By Garwin Davis
ST. JAMES, Jamaica, June 9 (JIS) — Minister of State in the Ministry of Finance and the Public Service, Fayval Williams, says the twin threats of money laundering and terrorism financing are clear dangers to regional prosperity.
Addressing the Caribbean Financial Action Task Force (CFATF) Plenary and Working Groups Meeting at the Hilton Rose Hall Resort and Spa, in St. James on June 8, Williams said it is critical that the 27 countries in the CFATF collaborate with each other, offering their services to strengthen the regional framework as a whole.

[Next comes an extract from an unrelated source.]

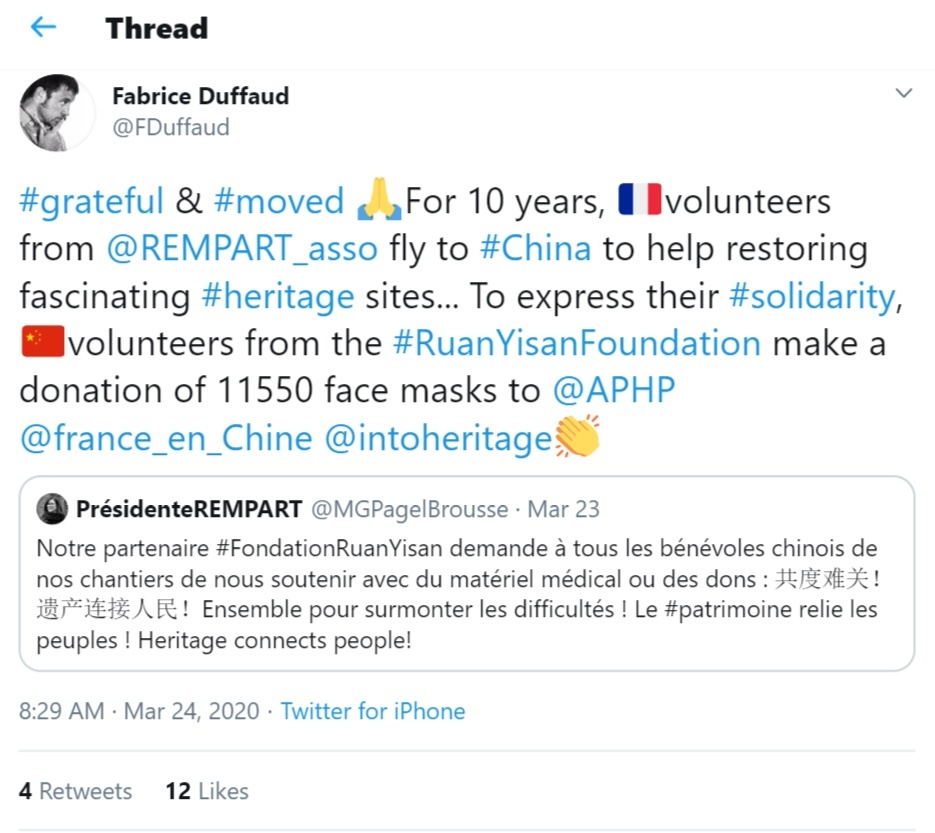The height and width of the screenshot is (833, 935).
Task: Open Fabrice Duffaud's profile picture
Action: pos(50,112)
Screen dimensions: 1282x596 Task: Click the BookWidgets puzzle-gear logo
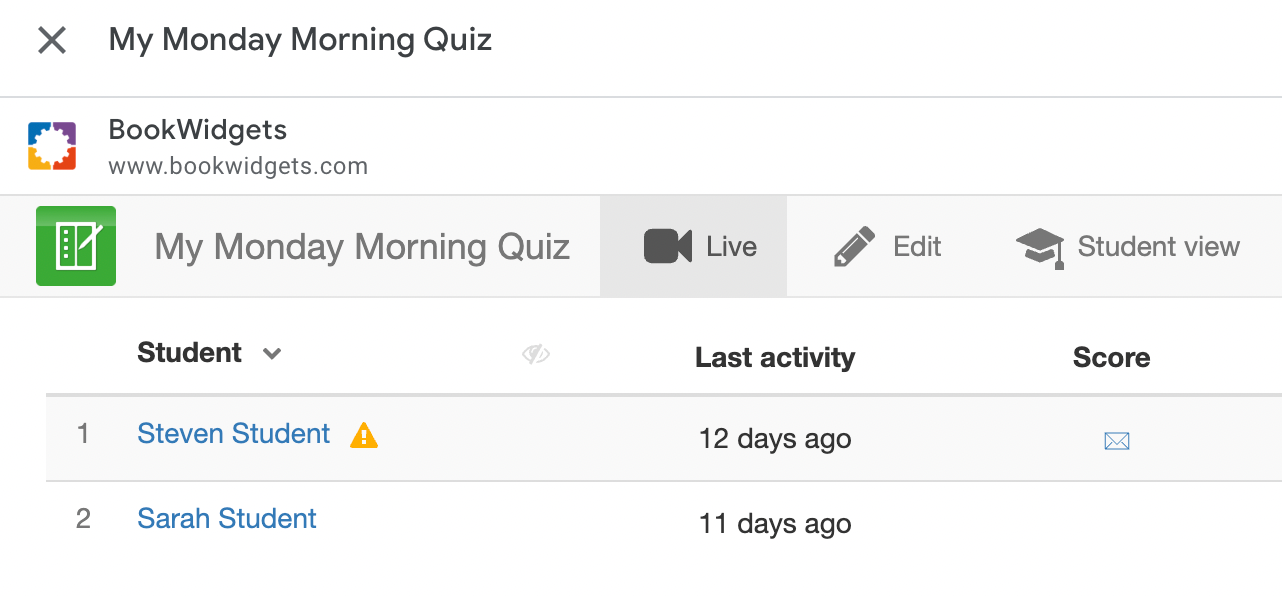pyautogui.click(x=52, y=146)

The CFATF is an organisation of states and territories of the Caribbean Basin which have agreed to implement common countermeasures against money laundering, terrorism financing and the proliferation of weapons of mass destruction.

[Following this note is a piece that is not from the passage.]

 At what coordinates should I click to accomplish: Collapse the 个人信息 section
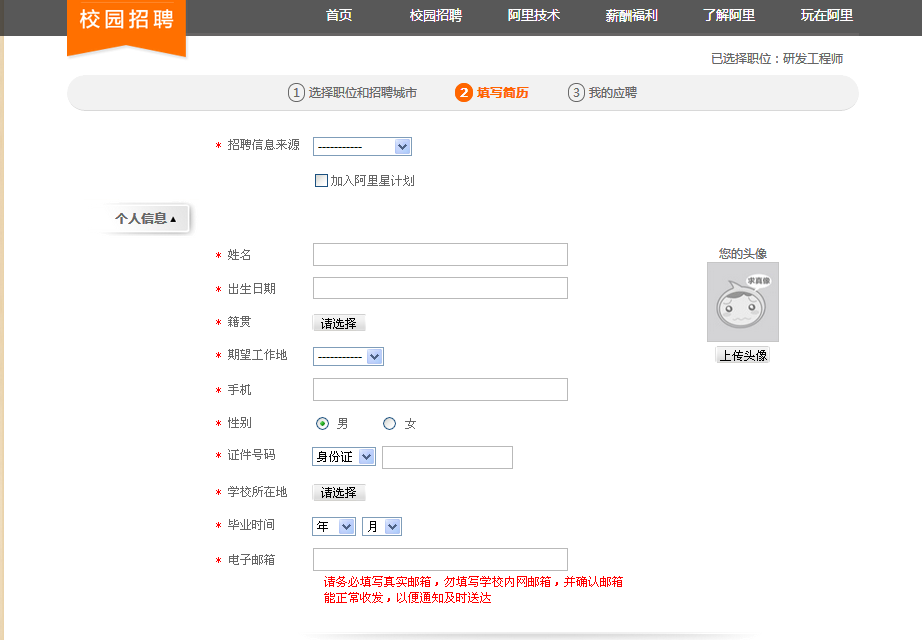(x=145, y=218)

The State Minister emphasised that the CFATF has to act as a clearing house for the skills and talents of the respective jurisdictions “to leverage the expertise we have achieved through the hard work of our officers and the investment made in training by our respective governments.”
Williams explained that the main objective of CFATF is to achieve effective implementation and compliance among members with the international standards issued in this area by the Financial Action Task Force (FATF). The CFATF, the Minister pointed out, is an associate member of the FATF.
She said that interconnected and regularly updated laws, as well as rules that are responsive to fast-moving international developments, are also critical elements the CFATF will have to embrace.
“We also need to have proactive and committed governmental agencies,” she continued, adding that private-sector players will have to do their part.
The State Minister said the region must lobby harder at the FATF and in other global fora to bring across “our concerns forcefully.”
“De-risking can result in the shifting of risks to parties that are less able to manage them. If larger international linked banks refuse to provide the services, then the vacuum will be filled by smaller domestic institutions, which may have less-developed risk-management systems.
This would actually lead to weaker financial systems overall,” she noted.
Williams emphasised that bodies like the CFATF have to make their collective voices heard.
“The region has to work harder to educate overseas bankers and regulators of the strengths of our domestic regimes,” the Minister said.
The FATF is an intergovernmental body established in 1989 by the Ministers of its member jurisdictions. The objectives of the FATF are to set standards and promote effective implementation of legal, regulatory and operational measures for combating money laundering, terrorism financing and other related threats to the integrity of the international banking system.